ASSIGNMENT
Below are some records; quote exactly the lines from the one that contains "You are a computer-use" through the one that contains "Instruction: Download the", inclusive, and no others.

AVAILABLE RECORDS
----------------
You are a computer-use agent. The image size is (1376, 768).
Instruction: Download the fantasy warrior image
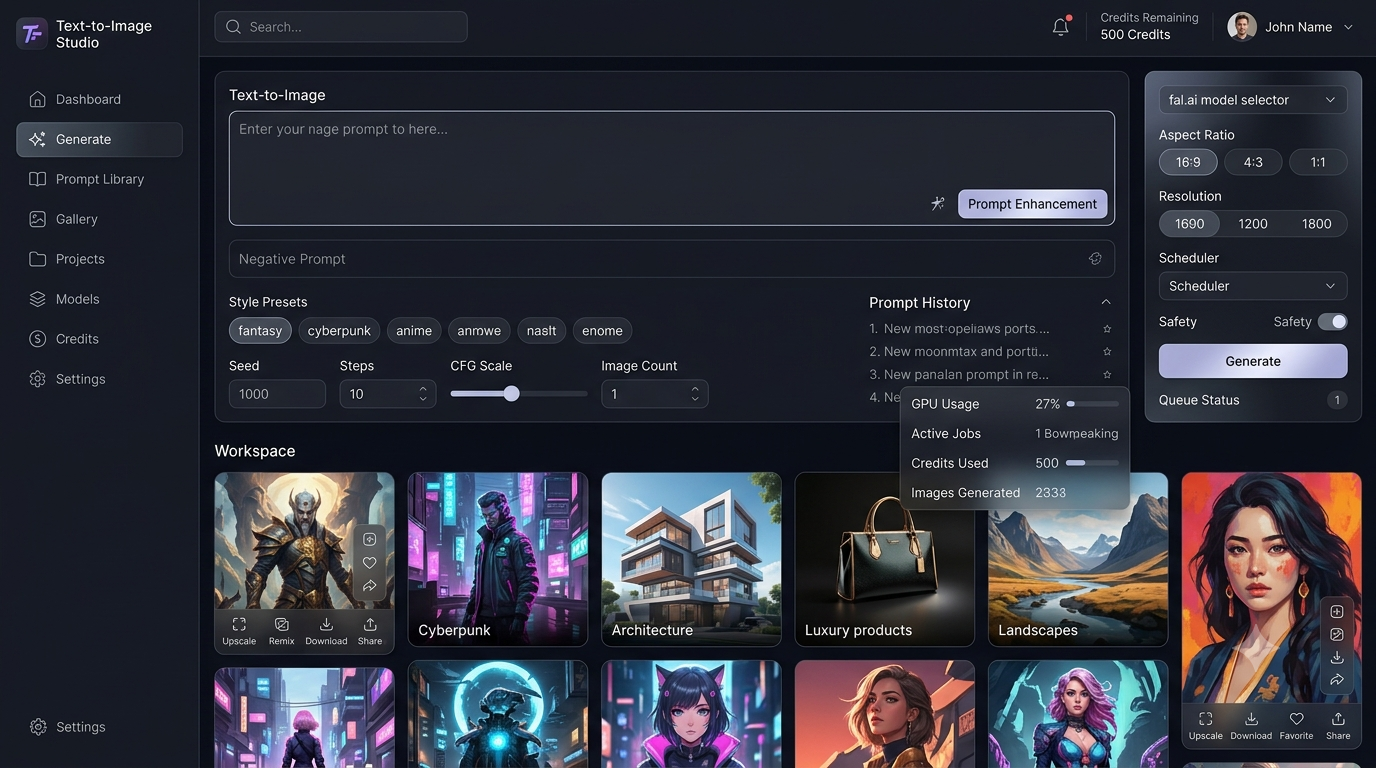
----------------
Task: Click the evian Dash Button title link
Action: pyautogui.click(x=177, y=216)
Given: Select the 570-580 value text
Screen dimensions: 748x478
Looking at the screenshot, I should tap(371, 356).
----------------
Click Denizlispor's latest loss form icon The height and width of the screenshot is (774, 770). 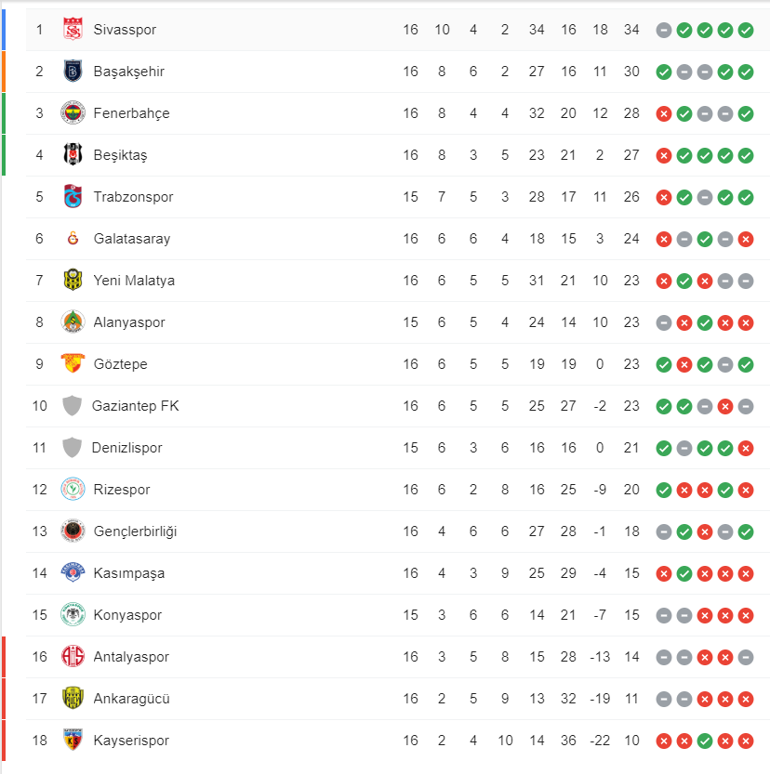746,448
----------------
RESULT OF THE TASK
You are a computer-use agent. The image size is (1376, 768).
Instruction: Download the fantasy warrior image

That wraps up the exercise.